I’m an ADHD Expert. My Kid Still Can’t Get Help | Everyone Gets a Juice Box
Why It Matters
The story exposes how even well‑informed, privileged parents face prohibitive costs and bureaucratic delays, revealing systemic gaps that deny timely support to countless neurodivergent children.
Key Takeaways
- •Knowledge alone doesn’t guarantee school support for ADHD children.
- •Inclusion classrooms often lack proper accommodations for neurodivergent girls.
- •Neuropsych evaluations cost $5k‑$7k and have year‑long waits.
- •Parents must navigate emotional, financial, and systemic barriers simultaneously.

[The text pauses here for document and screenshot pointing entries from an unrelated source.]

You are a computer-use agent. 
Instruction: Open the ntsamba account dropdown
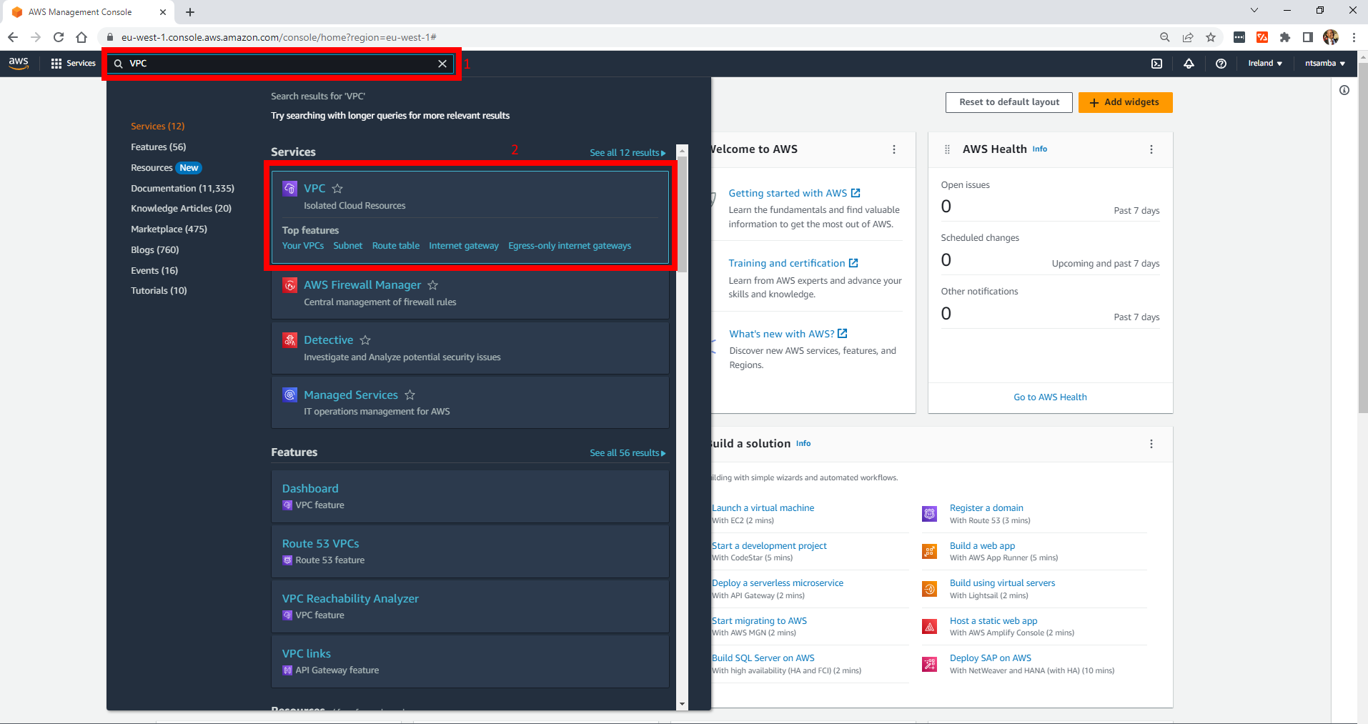tap(1324, 64)
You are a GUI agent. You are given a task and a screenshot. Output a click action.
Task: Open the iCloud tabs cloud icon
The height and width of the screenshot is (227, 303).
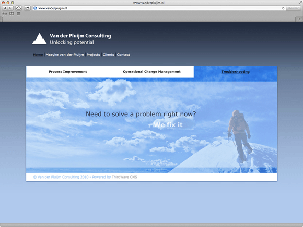pyautogui.click(x=18, y=8)
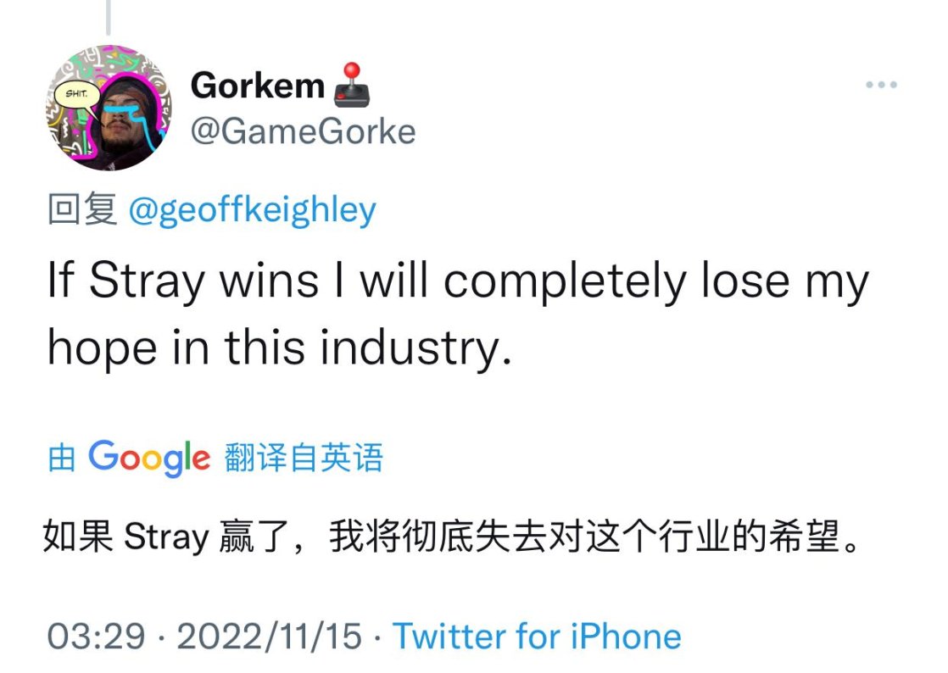Click the 03:29 timestamp
This screenshot has width=948, height=673.
click(x=96, y=637)
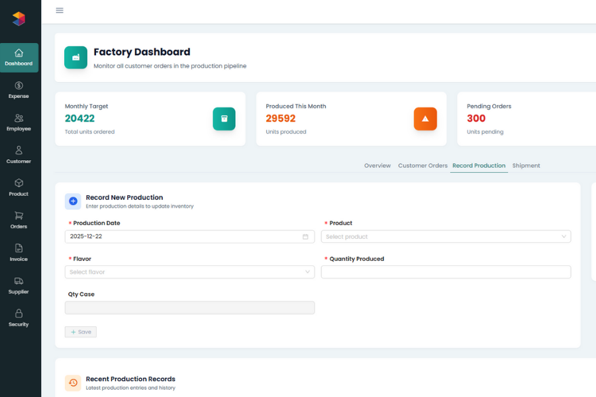Open the Expense section in sidebar
Image resolution: width=596 pixels, height=397 pixels.
(19, 90)
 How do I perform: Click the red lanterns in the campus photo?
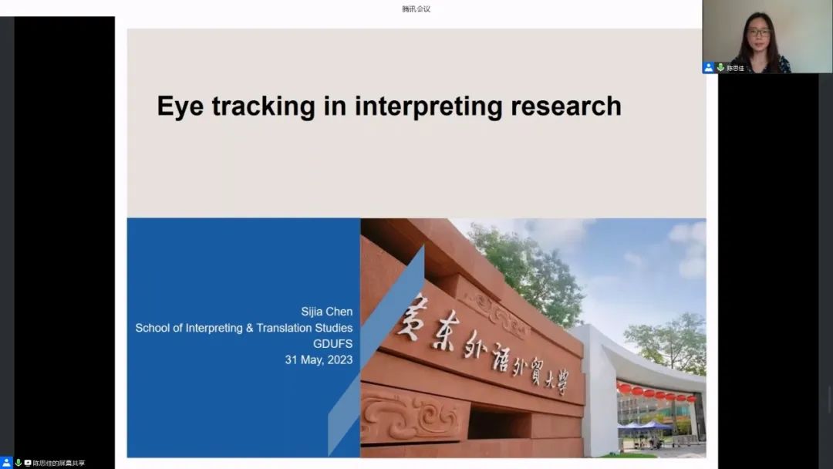point(656,393)
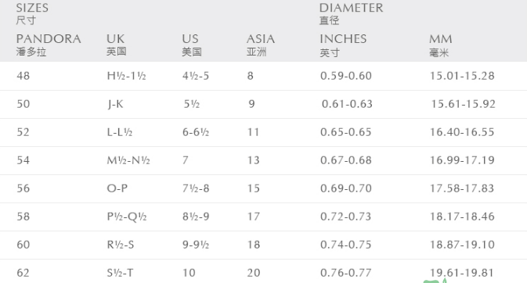This screenshot has height=283, width=527.
Task: Click the PANDORA column header
Action: pos(49,45)
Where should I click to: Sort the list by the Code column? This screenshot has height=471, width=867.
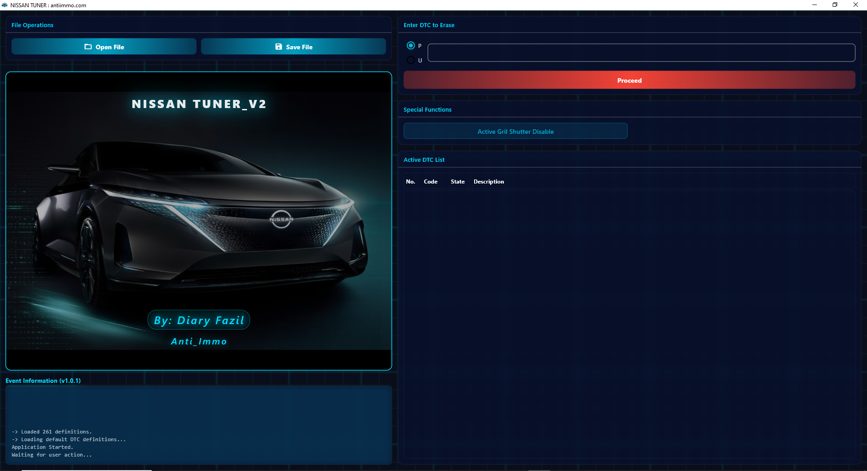point(430,181)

- •Formal diagnosis is often required to unlock IEPs and medication.
Summary
The episode of Everyone Gets a Juice Box explores why a parent who is an ADHD expert still struggles to secure school services for her daughter, Alice. Ray Jacobson, a former senior editor at the Child Mind Institute and host of the Hyperfocus podcast, shares her personal battle navigating inclusion classrooms, teacher mischaracterizations, and the labyrinthine special‑education system. Key insights reveal that inclusion settings often fail to provide the scaffolding neurodivergent girls need, with teachers labeling Alice a "mess" rather than recognizing her ADHD‑related challenges. Without an official diagnosis, schools refuse an Individualized Education Plan, forcing parents to pursue costly neuropsychological evaluations—typically $5,000‑$7,500 with insurance‑covered wait times of a year or more. Ray recounts specific moments: a teacher sending Alice to a desk to “put her head down,” the distressing phone calls from school, and the stark quote, “Miss Alice, if you’re a mess, people will be upset.” She also details the financial dilemma of either mortgaging her life or waiting, underscoring that knowledge and privilege do not eliminate systemic barriers. The conversation highlights broader implications: the current special‑education framework hinges on formal diagnoses that many families cannot afford or access promptly, perpetuating inequities for neurodivergent children. It calls for policy reforms that decouple support from expensive evaluations and ensure teachers receive adequate training to recognize and accommodate ADHD, especially in girls.